[Pixel coordinate grounding data]

----------------

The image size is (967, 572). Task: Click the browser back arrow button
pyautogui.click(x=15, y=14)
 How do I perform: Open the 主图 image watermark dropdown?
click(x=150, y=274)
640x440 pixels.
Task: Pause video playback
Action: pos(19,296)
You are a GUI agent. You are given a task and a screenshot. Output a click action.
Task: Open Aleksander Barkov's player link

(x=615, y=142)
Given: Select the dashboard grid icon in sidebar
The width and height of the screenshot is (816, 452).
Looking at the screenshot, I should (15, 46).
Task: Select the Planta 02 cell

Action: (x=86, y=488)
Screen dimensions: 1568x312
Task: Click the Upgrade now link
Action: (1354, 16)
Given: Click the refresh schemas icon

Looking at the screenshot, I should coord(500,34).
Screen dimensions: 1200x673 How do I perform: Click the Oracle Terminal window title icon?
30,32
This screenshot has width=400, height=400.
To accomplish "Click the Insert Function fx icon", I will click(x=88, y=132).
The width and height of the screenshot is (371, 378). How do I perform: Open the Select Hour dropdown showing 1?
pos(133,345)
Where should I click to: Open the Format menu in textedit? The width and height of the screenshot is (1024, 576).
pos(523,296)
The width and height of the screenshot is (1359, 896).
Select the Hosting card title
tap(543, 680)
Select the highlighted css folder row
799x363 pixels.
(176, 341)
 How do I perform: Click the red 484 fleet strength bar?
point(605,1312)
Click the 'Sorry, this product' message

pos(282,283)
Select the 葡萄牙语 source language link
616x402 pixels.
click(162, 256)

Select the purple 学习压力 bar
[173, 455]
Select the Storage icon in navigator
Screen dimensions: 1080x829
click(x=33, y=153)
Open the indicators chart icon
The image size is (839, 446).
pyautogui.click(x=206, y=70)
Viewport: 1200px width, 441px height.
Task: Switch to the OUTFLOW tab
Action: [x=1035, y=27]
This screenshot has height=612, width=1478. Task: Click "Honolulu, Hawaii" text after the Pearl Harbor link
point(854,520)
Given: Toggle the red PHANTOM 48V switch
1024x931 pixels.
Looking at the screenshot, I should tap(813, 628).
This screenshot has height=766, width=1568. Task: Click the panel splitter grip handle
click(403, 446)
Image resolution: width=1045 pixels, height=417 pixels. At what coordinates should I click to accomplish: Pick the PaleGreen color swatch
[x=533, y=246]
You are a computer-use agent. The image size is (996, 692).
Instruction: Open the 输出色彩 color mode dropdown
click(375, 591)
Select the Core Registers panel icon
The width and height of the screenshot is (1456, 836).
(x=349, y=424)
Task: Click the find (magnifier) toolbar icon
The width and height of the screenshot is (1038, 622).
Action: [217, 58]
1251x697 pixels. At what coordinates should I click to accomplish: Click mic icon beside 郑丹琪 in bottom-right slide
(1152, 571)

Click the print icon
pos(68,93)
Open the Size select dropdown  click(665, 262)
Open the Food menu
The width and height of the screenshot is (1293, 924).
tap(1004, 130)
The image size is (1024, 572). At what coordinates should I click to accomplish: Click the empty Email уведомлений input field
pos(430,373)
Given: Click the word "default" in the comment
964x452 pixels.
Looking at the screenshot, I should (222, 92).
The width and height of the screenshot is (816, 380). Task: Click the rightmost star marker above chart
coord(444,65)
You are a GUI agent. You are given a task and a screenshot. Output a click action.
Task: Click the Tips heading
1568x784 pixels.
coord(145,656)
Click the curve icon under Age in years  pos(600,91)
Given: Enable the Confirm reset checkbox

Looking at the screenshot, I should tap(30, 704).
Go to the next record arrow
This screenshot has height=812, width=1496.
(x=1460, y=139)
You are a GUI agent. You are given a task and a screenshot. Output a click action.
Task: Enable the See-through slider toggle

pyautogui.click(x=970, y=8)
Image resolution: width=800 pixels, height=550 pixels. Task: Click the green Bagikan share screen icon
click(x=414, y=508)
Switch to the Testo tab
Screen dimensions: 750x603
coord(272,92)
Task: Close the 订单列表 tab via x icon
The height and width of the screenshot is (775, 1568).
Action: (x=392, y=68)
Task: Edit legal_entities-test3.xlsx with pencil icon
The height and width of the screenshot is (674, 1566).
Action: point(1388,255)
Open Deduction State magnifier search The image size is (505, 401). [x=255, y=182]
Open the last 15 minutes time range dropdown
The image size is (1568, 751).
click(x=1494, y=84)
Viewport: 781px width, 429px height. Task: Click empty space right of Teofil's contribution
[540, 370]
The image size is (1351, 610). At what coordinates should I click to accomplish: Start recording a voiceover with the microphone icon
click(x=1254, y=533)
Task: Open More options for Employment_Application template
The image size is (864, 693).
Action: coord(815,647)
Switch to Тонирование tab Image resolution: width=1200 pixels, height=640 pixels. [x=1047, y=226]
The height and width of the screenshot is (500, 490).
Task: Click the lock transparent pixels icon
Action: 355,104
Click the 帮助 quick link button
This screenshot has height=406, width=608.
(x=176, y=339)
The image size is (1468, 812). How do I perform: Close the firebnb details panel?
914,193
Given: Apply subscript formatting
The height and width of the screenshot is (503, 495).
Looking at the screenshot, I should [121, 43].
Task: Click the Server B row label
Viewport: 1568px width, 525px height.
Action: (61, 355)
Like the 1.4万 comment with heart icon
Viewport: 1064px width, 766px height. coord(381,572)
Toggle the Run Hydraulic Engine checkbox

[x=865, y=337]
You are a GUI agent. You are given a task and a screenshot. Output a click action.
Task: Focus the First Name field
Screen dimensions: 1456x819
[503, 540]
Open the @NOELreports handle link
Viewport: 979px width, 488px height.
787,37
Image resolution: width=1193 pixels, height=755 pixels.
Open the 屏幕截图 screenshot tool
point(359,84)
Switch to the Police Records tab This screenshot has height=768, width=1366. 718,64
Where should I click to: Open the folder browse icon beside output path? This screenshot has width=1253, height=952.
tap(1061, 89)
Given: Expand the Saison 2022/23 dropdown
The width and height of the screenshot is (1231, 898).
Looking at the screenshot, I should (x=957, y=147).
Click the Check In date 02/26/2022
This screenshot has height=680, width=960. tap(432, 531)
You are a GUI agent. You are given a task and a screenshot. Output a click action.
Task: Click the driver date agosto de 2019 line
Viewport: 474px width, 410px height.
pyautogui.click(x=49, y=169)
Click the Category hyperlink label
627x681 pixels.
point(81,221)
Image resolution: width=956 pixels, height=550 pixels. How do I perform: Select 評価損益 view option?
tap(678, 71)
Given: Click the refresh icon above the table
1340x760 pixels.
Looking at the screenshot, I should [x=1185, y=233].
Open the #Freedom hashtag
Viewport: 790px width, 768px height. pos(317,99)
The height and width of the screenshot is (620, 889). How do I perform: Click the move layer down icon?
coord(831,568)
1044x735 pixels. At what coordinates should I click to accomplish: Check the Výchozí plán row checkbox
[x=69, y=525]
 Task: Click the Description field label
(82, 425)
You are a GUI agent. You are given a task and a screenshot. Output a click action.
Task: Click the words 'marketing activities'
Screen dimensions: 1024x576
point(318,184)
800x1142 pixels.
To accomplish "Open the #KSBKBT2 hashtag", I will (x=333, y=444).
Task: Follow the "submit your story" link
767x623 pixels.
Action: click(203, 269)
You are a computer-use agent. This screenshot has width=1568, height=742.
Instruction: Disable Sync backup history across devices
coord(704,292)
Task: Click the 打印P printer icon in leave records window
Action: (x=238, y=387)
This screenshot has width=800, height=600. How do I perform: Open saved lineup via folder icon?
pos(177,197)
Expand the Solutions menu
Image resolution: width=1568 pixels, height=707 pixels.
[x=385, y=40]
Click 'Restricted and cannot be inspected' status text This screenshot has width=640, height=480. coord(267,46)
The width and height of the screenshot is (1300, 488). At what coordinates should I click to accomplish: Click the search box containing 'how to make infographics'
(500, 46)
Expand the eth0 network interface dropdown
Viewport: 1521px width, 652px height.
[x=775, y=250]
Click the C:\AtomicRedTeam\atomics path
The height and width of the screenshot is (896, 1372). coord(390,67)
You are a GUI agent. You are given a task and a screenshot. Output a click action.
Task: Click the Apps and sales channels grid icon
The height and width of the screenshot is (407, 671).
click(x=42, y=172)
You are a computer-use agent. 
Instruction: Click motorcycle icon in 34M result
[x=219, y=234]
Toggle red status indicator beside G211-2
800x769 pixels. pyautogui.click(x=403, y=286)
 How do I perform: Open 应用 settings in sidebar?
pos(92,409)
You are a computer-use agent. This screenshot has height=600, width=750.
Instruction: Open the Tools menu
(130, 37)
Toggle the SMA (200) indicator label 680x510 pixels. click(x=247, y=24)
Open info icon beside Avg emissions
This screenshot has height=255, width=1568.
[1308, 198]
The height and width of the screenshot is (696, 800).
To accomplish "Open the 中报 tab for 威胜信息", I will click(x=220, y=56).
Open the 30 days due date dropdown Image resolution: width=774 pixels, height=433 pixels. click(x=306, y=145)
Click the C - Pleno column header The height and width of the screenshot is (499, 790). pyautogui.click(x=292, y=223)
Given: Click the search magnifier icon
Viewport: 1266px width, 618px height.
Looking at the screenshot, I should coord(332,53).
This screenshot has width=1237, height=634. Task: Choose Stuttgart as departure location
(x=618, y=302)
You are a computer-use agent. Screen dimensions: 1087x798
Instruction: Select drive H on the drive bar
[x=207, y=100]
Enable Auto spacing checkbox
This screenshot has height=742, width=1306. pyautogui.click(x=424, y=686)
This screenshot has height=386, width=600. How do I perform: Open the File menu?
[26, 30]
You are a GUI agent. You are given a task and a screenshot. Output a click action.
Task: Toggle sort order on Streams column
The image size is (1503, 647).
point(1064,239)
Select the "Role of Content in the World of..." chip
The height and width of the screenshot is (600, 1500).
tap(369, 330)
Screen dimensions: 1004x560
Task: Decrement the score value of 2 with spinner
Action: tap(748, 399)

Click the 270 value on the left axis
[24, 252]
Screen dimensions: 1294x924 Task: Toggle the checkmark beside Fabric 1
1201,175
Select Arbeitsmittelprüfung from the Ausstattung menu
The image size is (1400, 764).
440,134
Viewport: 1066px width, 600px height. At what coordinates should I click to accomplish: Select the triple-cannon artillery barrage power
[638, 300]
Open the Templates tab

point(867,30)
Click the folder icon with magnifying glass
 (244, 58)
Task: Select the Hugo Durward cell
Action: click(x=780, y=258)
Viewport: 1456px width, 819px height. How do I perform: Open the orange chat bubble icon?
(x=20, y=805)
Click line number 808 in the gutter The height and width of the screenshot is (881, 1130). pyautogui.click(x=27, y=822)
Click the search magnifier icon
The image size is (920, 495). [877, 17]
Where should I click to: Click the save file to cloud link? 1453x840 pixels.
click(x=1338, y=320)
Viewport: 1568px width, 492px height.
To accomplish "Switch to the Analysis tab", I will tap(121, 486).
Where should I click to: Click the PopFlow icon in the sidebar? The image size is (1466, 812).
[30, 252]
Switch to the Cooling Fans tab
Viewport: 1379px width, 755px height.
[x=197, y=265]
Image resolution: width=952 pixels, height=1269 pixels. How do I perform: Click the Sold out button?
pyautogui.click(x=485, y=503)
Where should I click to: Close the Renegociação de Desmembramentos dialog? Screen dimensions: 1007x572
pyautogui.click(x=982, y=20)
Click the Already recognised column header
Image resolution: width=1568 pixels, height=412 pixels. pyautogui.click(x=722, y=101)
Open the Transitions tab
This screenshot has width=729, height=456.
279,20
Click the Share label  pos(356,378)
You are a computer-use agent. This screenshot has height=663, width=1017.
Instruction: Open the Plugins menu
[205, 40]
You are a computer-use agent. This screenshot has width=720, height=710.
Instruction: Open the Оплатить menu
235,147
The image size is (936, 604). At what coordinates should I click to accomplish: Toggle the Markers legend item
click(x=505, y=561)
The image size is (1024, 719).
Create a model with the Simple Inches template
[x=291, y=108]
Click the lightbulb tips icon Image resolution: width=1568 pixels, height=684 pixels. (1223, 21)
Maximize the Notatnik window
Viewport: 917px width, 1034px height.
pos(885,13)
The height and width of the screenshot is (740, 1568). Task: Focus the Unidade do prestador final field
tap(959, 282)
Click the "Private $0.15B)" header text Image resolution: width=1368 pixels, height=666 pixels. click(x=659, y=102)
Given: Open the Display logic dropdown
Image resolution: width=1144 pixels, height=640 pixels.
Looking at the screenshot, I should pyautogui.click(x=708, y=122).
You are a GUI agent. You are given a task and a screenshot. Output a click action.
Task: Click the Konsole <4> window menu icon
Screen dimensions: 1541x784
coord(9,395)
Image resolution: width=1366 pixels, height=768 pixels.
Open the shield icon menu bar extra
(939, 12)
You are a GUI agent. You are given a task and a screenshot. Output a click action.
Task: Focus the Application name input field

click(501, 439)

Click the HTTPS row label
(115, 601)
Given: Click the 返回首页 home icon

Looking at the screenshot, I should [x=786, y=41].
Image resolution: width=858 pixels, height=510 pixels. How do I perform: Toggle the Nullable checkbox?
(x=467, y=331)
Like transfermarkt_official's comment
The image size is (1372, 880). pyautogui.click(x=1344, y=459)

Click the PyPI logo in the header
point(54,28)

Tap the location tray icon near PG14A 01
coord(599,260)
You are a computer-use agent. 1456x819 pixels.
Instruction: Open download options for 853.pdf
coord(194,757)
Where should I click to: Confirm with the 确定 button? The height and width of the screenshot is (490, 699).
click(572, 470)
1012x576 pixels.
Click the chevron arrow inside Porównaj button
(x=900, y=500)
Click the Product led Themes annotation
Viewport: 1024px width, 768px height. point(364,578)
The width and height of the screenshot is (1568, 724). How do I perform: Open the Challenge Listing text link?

----------------

● **WHAT IS REQUIRED**
Having located the line containing "You are a computer-use agent. 1456x819", set it down along with every line after it through the end of the data, reproducing each exactly.

● **RESULT OF THE EXERCISE**
You are a computer-use agent. 1456x819 pixels.
Instruction: Open download options for 853.pdf
coord(194,757)
Where should I click to: Confirm with the 确定 button? The height and width of the screenshot is (490, 699).
click(572, 470)
1012x576 pixels.
Click the chevron arrow inside Porównaj button
(x=900, y=500)
Click the Product led Themes annotation
Viewport: 1024px width, 768px height. point(364,578)
The width and height of the screenshot is (1568, 724). How do I perform: Open the Challenge Listing text link?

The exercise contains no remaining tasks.